> **Task statement**:
Working through the entries below, find how many lines include the string "checkmark"; give only that number.
--- Dataset excerpts Enclosed Below ---
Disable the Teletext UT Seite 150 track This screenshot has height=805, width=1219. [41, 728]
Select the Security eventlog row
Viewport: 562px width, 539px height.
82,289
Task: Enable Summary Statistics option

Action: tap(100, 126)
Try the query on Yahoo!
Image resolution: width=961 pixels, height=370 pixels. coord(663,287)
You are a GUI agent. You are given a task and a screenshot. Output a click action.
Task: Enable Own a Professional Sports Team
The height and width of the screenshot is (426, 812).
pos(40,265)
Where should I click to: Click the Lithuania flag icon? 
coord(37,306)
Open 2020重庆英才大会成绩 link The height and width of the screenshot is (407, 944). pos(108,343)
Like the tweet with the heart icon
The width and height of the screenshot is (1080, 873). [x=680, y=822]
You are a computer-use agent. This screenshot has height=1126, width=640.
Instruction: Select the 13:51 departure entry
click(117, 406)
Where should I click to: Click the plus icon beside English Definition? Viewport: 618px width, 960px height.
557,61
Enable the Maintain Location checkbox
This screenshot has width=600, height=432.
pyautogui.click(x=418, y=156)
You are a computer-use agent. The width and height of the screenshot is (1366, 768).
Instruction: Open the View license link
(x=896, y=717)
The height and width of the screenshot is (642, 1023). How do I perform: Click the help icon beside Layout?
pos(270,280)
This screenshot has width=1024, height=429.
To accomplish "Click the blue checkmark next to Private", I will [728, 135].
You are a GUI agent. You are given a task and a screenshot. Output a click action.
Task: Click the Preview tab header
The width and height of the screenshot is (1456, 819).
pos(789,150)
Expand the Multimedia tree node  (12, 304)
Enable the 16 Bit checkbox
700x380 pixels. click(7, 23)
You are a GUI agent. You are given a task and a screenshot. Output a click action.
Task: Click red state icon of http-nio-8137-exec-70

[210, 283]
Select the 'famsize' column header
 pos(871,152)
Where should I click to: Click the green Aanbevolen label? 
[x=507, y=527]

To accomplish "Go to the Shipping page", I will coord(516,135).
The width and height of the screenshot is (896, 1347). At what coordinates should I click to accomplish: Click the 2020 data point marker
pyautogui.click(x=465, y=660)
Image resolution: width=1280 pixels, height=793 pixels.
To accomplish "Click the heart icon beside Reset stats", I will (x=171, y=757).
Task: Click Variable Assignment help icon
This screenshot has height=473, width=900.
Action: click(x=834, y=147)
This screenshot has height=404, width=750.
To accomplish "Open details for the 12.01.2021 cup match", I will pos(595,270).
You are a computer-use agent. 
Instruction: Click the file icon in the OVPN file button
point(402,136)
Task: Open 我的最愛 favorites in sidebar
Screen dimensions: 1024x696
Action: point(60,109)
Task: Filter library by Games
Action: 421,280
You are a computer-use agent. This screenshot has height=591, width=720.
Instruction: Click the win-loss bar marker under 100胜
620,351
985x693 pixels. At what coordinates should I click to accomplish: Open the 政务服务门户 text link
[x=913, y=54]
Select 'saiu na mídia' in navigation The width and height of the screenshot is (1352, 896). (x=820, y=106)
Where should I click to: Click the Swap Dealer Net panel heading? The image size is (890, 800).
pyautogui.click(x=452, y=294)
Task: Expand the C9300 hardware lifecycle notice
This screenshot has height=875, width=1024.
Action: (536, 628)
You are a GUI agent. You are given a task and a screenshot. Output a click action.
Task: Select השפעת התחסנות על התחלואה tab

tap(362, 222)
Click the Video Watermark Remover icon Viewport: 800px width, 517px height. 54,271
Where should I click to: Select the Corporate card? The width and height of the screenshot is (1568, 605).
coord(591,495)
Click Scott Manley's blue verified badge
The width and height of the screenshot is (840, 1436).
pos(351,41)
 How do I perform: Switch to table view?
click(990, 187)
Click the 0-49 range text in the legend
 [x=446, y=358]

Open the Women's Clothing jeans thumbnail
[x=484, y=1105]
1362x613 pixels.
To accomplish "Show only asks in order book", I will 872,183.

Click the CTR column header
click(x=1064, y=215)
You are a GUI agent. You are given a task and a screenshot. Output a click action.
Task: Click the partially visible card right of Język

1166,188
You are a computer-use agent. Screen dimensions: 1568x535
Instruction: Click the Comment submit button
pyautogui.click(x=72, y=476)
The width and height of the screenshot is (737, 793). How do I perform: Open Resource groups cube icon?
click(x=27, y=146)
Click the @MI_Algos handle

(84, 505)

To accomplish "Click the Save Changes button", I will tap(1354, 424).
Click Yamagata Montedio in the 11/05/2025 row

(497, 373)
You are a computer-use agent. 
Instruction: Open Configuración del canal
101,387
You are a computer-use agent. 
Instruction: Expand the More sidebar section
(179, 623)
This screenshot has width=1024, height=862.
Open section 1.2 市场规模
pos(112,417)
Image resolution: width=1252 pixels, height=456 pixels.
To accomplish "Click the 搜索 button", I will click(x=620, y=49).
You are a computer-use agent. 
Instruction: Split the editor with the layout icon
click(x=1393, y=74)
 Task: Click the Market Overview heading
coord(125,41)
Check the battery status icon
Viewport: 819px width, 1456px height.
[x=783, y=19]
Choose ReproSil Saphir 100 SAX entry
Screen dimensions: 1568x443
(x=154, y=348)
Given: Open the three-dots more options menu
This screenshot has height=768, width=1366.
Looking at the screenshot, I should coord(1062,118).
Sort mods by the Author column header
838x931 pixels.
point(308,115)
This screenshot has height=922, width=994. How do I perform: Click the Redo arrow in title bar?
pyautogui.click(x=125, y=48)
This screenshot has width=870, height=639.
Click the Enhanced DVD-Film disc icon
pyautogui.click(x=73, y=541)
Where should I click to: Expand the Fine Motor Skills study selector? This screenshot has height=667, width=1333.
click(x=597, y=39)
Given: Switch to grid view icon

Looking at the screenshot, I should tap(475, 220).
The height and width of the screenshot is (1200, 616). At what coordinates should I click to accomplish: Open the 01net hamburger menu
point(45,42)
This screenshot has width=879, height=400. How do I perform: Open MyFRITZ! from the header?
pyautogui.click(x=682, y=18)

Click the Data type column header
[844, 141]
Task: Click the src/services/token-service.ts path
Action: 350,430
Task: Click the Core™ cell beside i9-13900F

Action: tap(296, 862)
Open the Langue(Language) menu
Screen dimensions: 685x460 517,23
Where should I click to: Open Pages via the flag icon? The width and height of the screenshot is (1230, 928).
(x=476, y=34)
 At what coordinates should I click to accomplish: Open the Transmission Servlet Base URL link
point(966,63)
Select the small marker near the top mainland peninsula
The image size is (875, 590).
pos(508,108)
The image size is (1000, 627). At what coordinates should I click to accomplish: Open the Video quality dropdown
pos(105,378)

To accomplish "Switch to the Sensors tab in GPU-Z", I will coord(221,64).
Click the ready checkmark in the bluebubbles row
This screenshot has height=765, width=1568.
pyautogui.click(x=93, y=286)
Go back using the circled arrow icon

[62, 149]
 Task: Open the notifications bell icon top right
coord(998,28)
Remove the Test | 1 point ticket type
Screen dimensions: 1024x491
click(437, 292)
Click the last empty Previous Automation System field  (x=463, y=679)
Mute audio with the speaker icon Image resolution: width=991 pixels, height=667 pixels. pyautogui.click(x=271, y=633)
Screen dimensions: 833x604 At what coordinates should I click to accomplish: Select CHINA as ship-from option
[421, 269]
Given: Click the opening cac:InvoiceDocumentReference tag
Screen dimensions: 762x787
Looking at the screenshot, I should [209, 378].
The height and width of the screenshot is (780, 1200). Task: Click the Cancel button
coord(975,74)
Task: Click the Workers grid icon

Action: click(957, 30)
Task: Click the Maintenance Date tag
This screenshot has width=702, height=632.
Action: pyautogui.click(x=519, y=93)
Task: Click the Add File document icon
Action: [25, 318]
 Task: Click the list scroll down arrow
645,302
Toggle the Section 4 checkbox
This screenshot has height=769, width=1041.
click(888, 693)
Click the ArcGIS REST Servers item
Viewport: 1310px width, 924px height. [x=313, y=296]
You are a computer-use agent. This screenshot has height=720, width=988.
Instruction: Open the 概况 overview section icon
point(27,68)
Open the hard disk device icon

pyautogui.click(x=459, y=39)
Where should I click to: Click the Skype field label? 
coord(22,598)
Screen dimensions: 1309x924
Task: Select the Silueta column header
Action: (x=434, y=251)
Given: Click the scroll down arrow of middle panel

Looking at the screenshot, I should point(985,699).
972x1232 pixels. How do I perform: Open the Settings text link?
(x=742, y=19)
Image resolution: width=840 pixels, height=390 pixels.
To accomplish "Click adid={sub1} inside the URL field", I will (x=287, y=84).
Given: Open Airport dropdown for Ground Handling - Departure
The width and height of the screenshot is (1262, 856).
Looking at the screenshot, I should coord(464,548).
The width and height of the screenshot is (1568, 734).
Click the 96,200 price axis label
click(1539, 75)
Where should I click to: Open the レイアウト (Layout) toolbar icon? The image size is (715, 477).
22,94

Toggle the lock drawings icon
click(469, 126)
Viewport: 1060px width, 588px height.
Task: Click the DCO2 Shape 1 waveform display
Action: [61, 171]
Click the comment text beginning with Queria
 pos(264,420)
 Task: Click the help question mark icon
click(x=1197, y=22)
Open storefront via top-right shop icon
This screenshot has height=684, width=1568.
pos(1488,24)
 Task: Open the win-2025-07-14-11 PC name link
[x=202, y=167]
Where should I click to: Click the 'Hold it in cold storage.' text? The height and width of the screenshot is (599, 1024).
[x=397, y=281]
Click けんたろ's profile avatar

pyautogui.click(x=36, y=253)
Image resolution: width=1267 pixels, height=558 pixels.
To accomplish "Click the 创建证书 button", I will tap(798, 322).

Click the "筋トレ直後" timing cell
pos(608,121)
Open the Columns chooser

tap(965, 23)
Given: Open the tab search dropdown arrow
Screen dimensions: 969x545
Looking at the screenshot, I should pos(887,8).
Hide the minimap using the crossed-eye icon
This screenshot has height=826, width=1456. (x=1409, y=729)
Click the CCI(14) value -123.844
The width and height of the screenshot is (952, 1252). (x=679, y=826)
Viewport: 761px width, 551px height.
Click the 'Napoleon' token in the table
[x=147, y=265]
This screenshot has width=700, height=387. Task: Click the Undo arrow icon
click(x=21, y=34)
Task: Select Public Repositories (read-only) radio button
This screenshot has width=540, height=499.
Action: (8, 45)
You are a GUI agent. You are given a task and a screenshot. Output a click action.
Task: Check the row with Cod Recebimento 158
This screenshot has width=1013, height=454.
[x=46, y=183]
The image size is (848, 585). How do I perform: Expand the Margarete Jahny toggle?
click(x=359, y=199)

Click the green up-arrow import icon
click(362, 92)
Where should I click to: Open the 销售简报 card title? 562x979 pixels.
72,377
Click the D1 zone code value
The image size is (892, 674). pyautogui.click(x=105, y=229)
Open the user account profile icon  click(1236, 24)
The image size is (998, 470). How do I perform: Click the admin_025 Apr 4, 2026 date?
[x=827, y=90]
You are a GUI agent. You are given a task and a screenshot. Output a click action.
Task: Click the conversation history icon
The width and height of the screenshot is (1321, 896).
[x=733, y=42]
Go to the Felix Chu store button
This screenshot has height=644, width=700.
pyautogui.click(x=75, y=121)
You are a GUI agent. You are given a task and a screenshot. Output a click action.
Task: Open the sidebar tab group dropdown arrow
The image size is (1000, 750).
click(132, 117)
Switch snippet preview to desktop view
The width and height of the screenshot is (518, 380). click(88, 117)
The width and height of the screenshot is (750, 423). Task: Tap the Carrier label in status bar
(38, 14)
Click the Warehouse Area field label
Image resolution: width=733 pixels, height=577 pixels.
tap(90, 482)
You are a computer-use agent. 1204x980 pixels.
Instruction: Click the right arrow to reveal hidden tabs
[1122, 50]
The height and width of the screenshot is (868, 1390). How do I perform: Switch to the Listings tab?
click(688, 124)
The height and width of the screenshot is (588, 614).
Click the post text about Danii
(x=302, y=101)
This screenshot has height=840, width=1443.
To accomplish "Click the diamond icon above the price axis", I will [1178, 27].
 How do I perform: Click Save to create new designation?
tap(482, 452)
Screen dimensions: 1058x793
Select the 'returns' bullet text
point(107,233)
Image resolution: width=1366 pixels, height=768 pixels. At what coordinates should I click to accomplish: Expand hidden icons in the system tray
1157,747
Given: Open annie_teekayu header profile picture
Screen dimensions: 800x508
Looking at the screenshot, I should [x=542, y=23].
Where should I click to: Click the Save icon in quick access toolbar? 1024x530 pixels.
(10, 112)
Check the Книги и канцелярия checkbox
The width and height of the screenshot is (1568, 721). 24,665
--- End of Enclosed Dataset excerpts ---
> **Your response**:
2